■ PAGE EXTRACT:
====

Steelers Nation is the unofficial name of the fan base of the NFL's Pittsburgh Steelers, coined by NFL Films narrator John Facenda in "Blueprint for Victory," the team's 1975 highlights film. Steelers Country is often used for the Pittsburgh area where the fan base originates or for areas with a large Steelers fan base.
History[edit | edit source]
Early years[edit | edit source]
The Steelers have had a following in Western Pennsylvania since 1933. That year, Pennsylvania relaxed its blue laws allowing sporting events in the commonwealth on Sundays, paving the way for the Steelers and the Philadelphia Eagles to begin play for the 1933 NFL season. Previously, the state had teams in Pottsville and Frankford, but both had already folded, due to both the Great Depression and their inability to play on Sunday, when most NFL games took place.
Much like the league itself in the early years, the Steelers had to compete with baseball and college football teams in the city, making the team third in the hierarchy to the Pittsburgh Pirates and the Pitt Panthers. Despite the team's early struggles, it had a small but loyal fan base in the city due to the popularity of American football at all levels, dating back to the 1800s, when Pittsburgh hosted the first wholly professional football game in 1895.
Rise of the Steelers[edit | edit source]
By the 1950s, the Steelers had gained some popularity in the city and were on par with Pitt, but they were still a distant second behind the Pirates in the city.
In the early 1970s, the Steelers began to rise in popularity. 1969 saw the hiring of head coach Chuck Noll and the drafting of future Hall of Fame defensive tackle "Mean Joe" Greene. By 1972, the Steelers were a playoff contender and began a sellout streak in Three Rivers Stadium that carried over to Heinz Field and still stands to this day. The team is second to the Washington Redskins for the longest active consecutive sellout streak in league history.
The team's four Super Bowl victories in the 1970s coincided with a recession that struck the United States, and the city in particular, that would lead to the closure of several steel mills in the early 1980s. The team's success was credited with giving people in the city hope and leading to the increased fan base. Due to economic uncertainty in the area, many Steelers fans relocated to other areas but retained their identification with the Steelers as a reflection of their former hometown's steel industrial base.

====

■ SOURCE DATA:

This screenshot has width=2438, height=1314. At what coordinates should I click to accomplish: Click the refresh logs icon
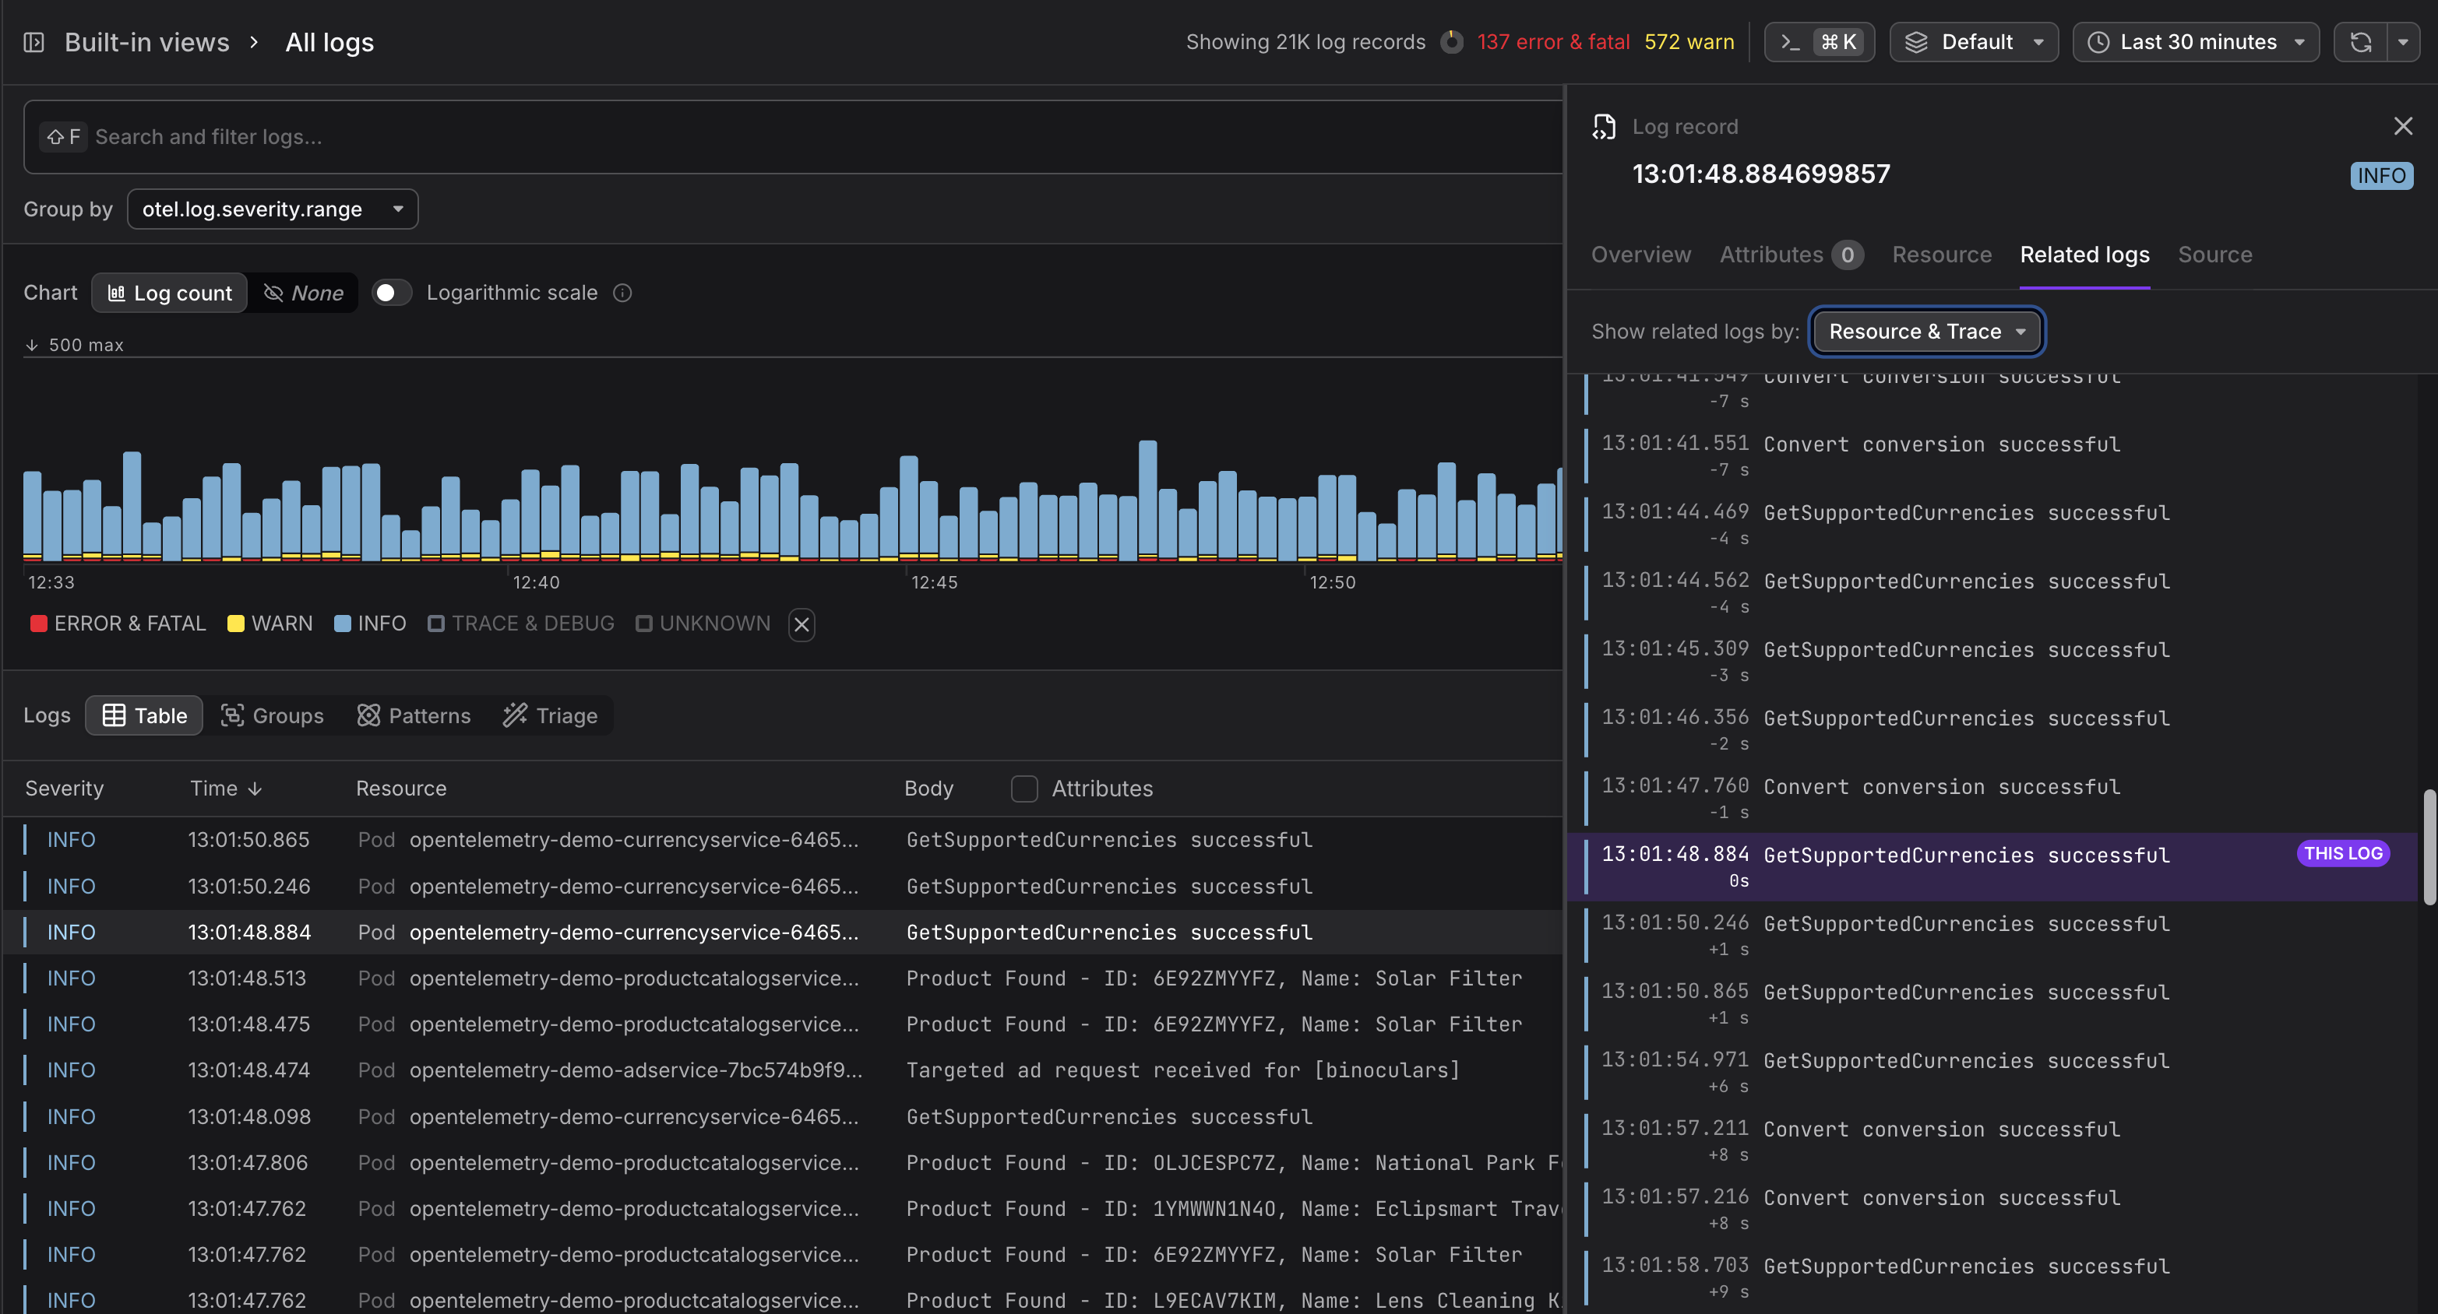[2360, 43]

====

■ CHALLENGE 1: In the Steelers Nation article, which year did Pennsylvania relax its blue laws so the Steelers could begin play?
■ CHALLENGE 2: Write the next part of the Steelers Nation article, picking up after its final sentence.

■ EXERCISE OUTPUT 1: 1933

■ EXERCISE OUTPUT 2:
During the lead up to Super Bowl XIII between the Steelers and the Dallas Cowboys, Phil Musick contrasted the Dallas and Pittsburgh fans by saying that "Dallas is superfan Whistling Ray and a hat that sprays the unsuspecting with water; Pittsburgh is a guy in a gorilla suit who'll stove five of your ribs if you laugh at him."
Player fan clubs[edit | edit source]
In the 1970s many fans organized fan clubs for their favorite players. Some of these fan clubs included Franco's Italian Army, Frenchy's Foreign Legion, Gerela's Gorillas, Bradshaw's Brigade, Lambert's Lunatics, Dobre Shunka (Good Ham, for Jack Ham), Rocky and the Flying Squirrels, Shell's Bombers, and Russell's Raiders among others.
Today[edit | edit source]
Since the 1970s, the Steelers have enjoyed a large fan base and have eclipsed the Pittsburgh Pirates as the most popular sports team in Pittsburgh. While the team's success gained it a large fan base nationally, many consider the collapse of the city's steel industry to have been a cause for the strong fan base in other cities, demonstrated when teams whose home turnout would otherwise require a local blackout on television end up selling out when hosting the Steelers. An instance of the team's large fan base was at Super Bowl XL, where an ESPN.com columnist suggested that Steelers fans outnumbered Seattle Seahawks fans more than 25 to 1.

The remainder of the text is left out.